I mention one thing that has not been mentioned so far: signage on roads. We have a five-star tourist attraction called Caithness Horizons in Thurso. It has been open for two and a half years but there is still no agreement between TranServ and Travel Scotland about signing it on the main trunk road to Thurso. It is ludicrous. How can visitors to the country begin to realise what we have and come to appreciate it?

I have mentioned what the Government should be doing and what the agencies should be doing but the private sector also needs to get its act together. We are not working in as united a way as possible. There are huge challenges ahead. We are subject to vast international competition. Visitors are even more demanding than they have been in the past. Unless we produce the right quality of visitor attraction and service in the hotel they will not come again. That is, without doubt, a very clear message. We have problems with the quality of staff. Getting the right quality of staff and retaining them when you have such a short tourist season as we have in the north of Scotland is a major problem. The private sector needs help on that.

One of the reasons that National Geographic Traveler mentioned in its support for the Highlands as a destination was the countryside and the,

“stunning quality of light on the moors”.

One of my major concerns is the plethora of windmills that have appeared on skylines, and which are edging the beautiful light that we have in the countryside into a flickering light that will put off every tourist who comes near the place.

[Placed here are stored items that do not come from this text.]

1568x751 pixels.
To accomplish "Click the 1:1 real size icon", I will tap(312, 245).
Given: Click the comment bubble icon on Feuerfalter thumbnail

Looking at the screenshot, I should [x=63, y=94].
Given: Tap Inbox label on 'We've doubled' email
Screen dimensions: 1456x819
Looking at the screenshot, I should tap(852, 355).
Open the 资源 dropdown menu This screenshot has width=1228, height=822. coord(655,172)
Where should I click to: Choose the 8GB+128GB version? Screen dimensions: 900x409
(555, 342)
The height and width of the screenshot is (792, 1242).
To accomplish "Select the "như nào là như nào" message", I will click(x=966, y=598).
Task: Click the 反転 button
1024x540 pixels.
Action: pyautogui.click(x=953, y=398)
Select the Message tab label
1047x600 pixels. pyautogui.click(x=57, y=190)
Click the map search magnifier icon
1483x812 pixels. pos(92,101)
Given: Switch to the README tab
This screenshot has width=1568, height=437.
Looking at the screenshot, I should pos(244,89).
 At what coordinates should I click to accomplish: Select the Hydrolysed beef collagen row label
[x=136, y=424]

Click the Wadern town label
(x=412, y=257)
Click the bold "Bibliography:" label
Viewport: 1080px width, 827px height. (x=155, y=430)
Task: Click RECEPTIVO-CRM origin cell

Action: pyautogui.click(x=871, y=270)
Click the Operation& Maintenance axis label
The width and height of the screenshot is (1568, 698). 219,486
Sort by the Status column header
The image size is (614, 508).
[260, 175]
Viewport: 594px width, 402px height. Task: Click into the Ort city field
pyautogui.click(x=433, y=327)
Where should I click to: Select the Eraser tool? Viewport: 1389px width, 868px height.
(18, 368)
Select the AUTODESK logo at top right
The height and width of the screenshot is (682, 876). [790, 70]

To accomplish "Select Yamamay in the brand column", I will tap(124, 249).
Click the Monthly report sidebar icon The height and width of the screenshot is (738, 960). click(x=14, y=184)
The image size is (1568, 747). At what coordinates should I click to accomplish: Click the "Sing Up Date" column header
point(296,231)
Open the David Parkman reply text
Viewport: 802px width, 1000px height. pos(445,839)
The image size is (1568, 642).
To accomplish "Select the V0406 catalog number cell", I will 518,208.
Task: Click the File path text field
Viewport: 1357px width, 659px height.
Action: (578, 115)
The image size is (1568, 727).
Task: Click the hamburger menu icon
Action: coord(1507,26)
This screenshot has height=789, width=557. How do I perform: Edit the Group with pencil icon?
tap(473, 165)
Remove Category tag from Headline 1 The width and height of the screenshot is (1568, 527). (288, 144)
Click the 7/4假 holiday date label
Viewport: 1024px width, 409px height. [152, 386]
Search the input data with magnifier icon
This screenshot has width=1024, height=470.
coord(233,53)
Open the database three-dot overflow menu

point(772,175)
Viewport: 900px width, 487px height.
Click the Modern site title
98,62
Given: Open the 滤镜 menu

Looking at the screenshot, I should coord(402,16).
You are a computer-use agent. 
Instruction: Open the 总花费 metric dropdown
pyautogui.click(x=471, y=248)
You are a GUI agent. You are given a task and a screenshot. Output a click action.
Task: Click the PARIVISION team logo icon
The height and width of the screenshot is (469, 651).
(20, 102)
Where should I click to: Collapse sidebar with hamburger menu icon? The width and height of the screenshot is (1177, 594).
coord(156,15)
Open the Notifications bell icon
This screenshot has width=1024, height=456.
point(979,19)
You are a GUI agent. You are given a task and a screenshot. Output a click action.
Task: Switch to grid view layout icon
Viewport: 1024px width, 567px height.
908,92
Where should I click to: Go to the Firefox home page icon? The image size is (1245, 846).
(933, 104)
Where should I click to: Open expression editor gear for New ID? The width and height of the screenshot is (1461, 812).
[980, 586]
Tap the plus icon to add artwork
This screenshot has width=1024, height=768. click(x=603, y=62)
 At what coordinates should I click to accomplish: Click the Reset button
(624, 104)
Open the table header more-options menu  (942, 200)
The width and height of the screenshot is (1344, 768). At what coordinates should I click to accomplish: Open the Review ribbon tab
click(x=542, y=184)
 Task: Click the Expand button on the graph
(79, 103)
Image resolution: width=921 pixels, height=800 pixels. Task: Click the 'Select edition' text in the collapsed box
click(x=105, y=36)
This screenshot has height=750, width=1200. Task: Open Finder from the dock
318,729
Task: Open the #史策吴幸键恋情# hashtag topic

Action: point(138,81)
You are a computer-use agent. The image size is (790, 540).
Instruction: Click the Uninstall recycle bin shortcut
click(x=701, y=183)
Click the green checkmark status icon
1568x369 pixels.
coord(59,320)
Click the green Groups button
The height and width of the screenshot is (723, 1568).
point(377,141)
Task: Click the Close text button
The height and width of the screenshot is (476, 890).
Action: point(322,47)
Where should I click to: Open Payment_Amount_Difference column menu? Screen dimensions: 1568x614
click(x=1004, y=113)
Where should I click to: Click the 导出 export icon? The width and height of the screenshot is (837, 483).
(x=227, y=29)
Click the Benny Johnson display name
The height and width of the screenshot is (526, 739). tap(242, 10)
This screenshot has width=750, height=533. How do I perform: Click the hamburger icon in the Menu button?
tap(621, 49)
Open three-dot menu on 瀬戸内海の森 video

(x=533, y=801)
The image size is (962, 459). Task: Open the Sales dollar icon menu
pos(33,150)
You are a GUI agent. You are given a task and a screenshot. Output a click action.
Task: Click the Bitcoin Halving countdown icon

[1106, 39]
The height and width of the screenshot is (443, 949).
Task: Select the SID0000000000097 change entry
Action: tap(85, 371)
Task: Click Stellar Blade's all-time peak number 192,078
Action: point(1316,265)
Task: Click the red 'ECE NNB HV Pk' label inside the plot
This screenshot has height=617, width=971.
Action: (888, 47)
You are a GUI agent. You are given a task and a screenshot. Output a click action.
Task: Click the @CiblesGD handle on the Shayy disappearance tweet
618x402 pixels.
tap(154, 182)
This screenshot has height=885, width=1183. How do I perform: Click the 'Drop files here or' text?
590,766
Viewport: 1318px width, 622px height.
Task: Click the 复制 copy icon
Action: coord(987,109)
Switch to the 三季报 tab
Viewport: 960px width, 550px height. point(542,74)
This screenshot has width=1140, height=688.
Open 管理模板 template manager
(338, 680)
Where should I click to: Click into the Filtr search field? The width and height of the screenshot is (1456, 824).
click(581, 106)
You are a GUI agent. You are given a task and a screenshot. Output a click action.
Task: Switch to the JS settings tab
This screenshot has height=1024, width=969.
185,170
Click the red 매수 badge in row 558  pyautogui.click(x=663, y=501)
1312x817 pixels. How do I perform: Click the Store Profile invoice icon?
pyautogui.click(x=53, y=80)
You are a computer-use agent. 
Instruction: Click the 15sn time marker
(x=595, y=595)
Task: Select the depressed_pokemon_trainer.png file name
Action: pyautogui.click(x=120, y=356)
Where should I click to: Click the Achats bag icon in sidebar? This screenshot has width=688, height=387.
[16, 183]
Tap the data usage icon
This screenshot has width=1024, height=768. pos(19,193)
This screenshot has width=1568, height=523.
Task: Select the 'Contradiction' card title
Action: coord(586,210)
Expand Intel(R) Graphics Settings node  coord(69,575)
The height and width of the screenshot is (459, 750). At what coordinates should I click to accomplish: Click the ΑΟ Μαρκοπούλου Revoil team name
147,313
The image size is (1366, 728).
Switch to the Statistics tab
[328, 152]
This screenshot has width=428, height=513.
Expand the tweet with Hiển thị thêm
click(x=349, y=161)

I will close on one thing that I was not going to mention but has been mentioned—that is, daylight saving. I know that all your Lordships would expect me, coming from the far north of Scotland, to be against daylight saving. I have not come across anybody in Caithness who does not want the change. We realise that farming methods have changed considerably. It was quite right that 20 years ago daylight saving would have been a huge disbenefit to us. Now it would be a benefit and I hope it is one of the things that the Government will introduce.